_Directions_: With nothing added and nothing dropped, write out all of the entries below.
(Data for review)
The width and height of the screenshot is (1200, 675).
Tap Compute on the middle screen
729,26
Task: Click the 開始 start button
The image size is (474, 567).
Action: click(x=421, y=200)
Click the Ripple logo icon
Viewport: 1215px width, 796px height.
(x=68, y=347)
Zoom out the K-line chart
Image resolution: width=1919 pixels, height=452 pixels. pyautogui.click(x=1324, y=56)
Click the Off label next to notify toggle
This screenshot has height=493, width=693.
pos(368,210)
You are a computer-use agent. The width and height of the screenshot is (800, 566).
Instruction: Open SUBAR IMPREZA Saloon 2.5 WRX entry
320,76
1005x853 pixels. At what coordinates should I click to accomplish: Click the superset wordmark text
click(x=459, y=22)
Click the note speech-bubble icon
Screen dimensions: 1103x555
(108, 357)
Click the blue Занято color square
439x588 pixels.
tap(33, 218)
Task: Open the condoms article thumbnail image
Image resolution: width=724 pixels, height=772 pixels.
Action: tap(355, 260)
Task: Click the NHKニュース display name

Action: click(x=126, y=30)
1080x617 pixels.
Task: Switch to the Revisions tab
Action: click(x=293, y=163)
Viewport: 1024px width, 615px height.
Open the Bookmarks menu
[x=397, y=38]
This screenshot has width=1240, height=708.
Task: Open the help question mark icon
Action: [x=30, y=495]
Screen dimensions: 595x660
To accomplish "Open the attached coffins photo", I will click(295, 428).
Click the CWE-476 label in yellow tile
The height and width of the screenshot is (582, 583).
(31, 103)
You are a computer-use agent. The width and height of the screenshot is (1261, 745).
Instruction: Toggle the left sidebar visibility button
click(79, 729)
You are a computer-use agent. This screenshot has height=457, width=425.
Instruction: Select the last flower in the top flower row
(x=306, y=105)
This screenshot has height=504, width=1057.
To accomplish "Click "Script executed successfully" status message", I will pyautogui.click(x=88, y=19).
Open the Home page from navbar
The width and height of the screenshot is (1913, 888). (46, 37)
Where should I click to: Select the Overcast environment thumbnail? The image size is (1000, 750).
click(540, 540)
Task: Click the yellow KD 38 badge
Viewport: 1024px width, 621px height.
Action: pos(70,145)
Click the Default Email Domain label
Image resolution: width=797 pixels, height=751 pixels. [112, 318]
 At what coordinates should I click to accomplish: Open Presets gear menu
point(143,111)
(End Data for review)
_Response to the exercise_:
The width and height of the screenshot is (1200, 675).
Tap Compute on the middle screen
729,26
Task: Click the 開始 start button
The image size is (474, 567).
Action: click(x=421, y=200)
Click the Ripple logo icon
Viewport: 1215px width, 796px height.
(x=68, y=347)
Zoom out the K-line chart
Image resolution: width=1919 pixels, height=452 pixels. pyautogui.click(x=1324, y=56)
Click the Off label next to notify toggle
This screenshot has height=493, width=693.
pos(368,210)
You are a computer-use agent. The width and height of the screenshot is (800, 566).
Instruction: Open SUBAR IMPREZA Saloon 2.5 WRX entry
320,76
1005x853 pixels. At what coordinates should I click to accomplish: Click the superset wordmark text
click(x=459, y=22)
Click the note speech-bubble icon
Screen dimensions: 1103x555
(108, 357)
Click the blue Занято color square
439x588 pixels.
tap(33, 218)
Task: Open the condoms article thumbnail image
Image resolution: width=724 pixels, height=772 pixels.
Action: tap(355, 260)
Task: Click the NHKニュース display name

Action: click(x=126, y=30)
1080x617 pixels.
Task: Switch to the Revisions tab
Action: click(x=293, y=163)
Viewport: 1024px width, 615px height.
Open the Bookmarks menu
[x=397, y=38]
This screenshot has width=1240, height=708.
Task: Open the help question mark icon
Action: [x=30, y=495]
Screen dimensions: 595x660
To accomplish "Open the attached coffins photo", I will click(295, 428).
Click the CWE-476 label in yellow tile
The height and width of the screenshot is (582, 583).
(31, 103)
You are a computer-use agent. The width and height of the screenshot is (1261, 745).
Instruction: Toggle the left sidebar visibility button
click(79, 729)
You are a computer-use agent. This screenshot has height=457, width=425.
Instruction: Select the last flower in the top flower row
(x=306, y=105)
This screenshot has height=504, width=1057.
To accomplish "Click "Script executed successfully" status message", I will pyautogui.click(x=88, y=19).
Open the Home page from navbar
The width and height of the screenshot is (1913, 888). (46, 37)
Where should I click to: Select the Overcast environment thumbnail? The image size is (1000, 750).
click(540, 540)
Task: Click the yellow KD 38 badge
Viewport: 1024px width, 621px height.
Action: pos(70,145)
Click the Default Email Domain label
Image resolution: width=797 pixels, height=751 pixels. [112, 318]
 At what coordinates should I click to accomplish: Open Presets gear menu
point(143,111)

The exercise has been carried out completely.